* **Source text**:
Balancing the temporary nature of a façade with ever-increasing environmental and safety requirements poses a formidable challenge for façade designers. Design engineer Paul Tarand explores how we can design and construct in ways that improve a façade’s sustainability within this industry climate.
This article is the first within a series exploring what’s coming next for modern façade design.
During the lifespan of a well-designed building, even a modern façade typically requires multiple replacements. But these replacements often occur prematurely. Designed lifespans, replacement cycles and leasing events are mostly not optimally coordinated, while regulation is meanwhile ever-tightening.
In recent years, the decision to implement a façade replacement has typically been justified through the aim to improve energy performance, with the simultaneous benefit of upgrading the aesthetic. It is indeed a fact that the façade’s energy performance will deteriorate over time, as its gaskets and seals weather. Indoors, reduced weather-tightness can affect the health and wellbeing of occupants by causing cold surfaces, unwanted draughts, mould concerns, foggy windows, and overall productivity loss. On the exterior meanwhile, the façade’s aesthetic has a high impact on the property’s value, and on its leasing potential.

* **Written task 1**: Revise the façade article from the words "Balancing the temporary" through "modern façade design.", replacing "formidable" with "considerable".

* **Given entries**:
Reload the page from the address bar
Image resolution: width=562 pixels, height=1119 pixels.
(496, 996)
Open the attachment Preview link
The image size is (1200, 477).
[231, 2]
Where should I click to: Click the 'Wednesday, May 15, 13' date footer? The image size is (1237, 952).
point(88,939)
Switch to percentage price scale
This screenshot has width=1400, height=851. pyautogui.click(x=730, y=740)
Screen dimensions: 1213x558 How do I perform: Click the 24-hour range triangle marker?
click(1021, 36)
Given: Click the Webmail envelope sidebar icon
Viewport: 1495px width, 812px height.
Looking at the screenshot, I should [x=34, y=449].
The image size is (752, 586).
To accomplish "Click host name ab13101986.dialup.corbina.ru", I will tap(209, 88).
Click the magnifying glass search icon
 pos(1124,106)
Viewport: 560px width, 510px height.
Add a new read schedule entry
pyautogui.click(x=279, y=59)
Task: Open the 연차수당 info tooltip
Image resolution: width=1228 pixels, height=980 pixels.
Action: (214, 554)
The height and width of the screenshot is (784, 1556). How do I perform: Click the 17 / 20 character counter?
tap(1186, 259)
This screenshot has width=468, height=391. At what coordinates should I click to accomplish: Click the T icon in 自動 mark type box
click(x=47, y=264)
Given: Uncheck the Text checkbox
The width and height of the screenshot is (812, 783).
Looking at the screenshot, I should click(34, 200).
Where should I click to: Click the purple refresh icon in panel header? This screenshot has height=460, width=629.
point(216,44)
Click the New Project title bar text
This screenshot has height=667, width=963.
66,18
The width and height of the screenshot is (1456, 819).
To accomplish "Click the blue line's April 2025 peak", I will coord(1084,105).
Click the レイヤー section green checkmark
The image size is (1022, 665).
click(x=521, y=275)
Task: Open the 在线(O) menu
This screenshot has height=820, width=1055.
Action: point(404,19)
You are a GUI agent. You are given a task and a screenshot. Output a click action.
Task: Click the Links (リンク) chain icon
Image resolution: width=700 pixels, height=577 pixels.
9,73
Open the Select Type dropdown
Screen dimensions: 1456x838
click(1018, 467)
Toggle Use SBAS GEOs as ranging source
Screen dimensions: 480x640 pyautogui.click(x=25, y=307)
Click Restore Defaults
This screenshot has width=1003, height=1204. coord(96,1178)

* **Written task 2**: Copy out the lines of the records, beginning at the first line of the records and stopping after the line that contains "Screen dimensions: 480x640", with both ends included.

* **Correct answer 1**:
Balancing the temporary nature of a façade with ever-increasing environmental and safety requirements poses a considerable challenge for façade designers. Design engineer Paul Tarand explores how we can design and construct in ways that improve a façade’s sustainability within this industry climate.
This article is the first within a series exploring what’s coming next for modern façade design.

* **Correct answer 2**:
Reload the page from the address bar
Image resolution: width=562 pixels, height=1119 pixels.
(496, 996)
Open the attachment Preview link
The image size is (1200, 477).
[231, 2]
Where should I click to: Click the 'Wednesday, May 15, 13' date footer? The image size is (1237, 952).
point(88,939)
Switch to percentage price scale
This screenshot has width=1400, height=851. pyautogui.click(x=730, y=740)
Screen dimensions: 1213x558 How do I perform: Click the 24-hour range triangle marker?
click(1021, 36)
Given: Click the Webmail envelope sidebar icon
Viewport: 1495px width, 812px height.
Looking at the screenshot, I should [x=34, y=449].
The image size is (752, 586).
To accomplish "Click host name ab13101986.dialup.corbina.ru", I will tap(209, 88).
Click the magnifying glass search icon
 pos(1124,106)
Viewport: 560px width, 510px height.
Add a new read schedule entry
pyautogui.click(x=279, y=59)
Task: Open the 연차수당 info tooltip
Image resolution: width=1228 pixels, height=980 pixels.
Action: (214, 554)
The height and width of the screenshot is (784, 1556). How do I perform: Click the 17 / 20 character counter?
tap(1186, 259)
This screenshot has width=468, height=391. At what coordinates should I click to accomplish: Click the T icon in 自動 mark type box
click(x=47, y=264)
Given: Uncheck the Text checkbox
The width and height of the screenshot is (812, 783).
Looking at the screenshot, I should click(34, 200).
Where should I click to: Click the purple refresh icon in panel header? This screenshot has height=460, width=629.
point(216,44)
Click the New Project title bar text
This screenshot has height=667, width=963.
66,18
The width and height of the screenshot is (1456, 819).
To accomplish "Click the blue line's April 2025 peak", I will coord(1084,105).
Click the レイヤー section green checkmark
The image size is (1022, 665).
click(x=521, y=275)
Task: Open the 在线(O) menu
This screenshot has height=820, width=1055.
Action: point(404,19)
You are a GUI agent. You are given a task and a screenshot. Output a click action.
Task: Click the Links (リンク) chain icon
Image resolution: width=700 pixels, height=577 pixels.
9,73
Open the Select Type dropdown
Screen dimensions: 1456x838
click(1018, 467)
Toggle Use SBAS GEOs as ranging source
Screen dimensions: 480x640 pyautogui.click(x=25, y=307)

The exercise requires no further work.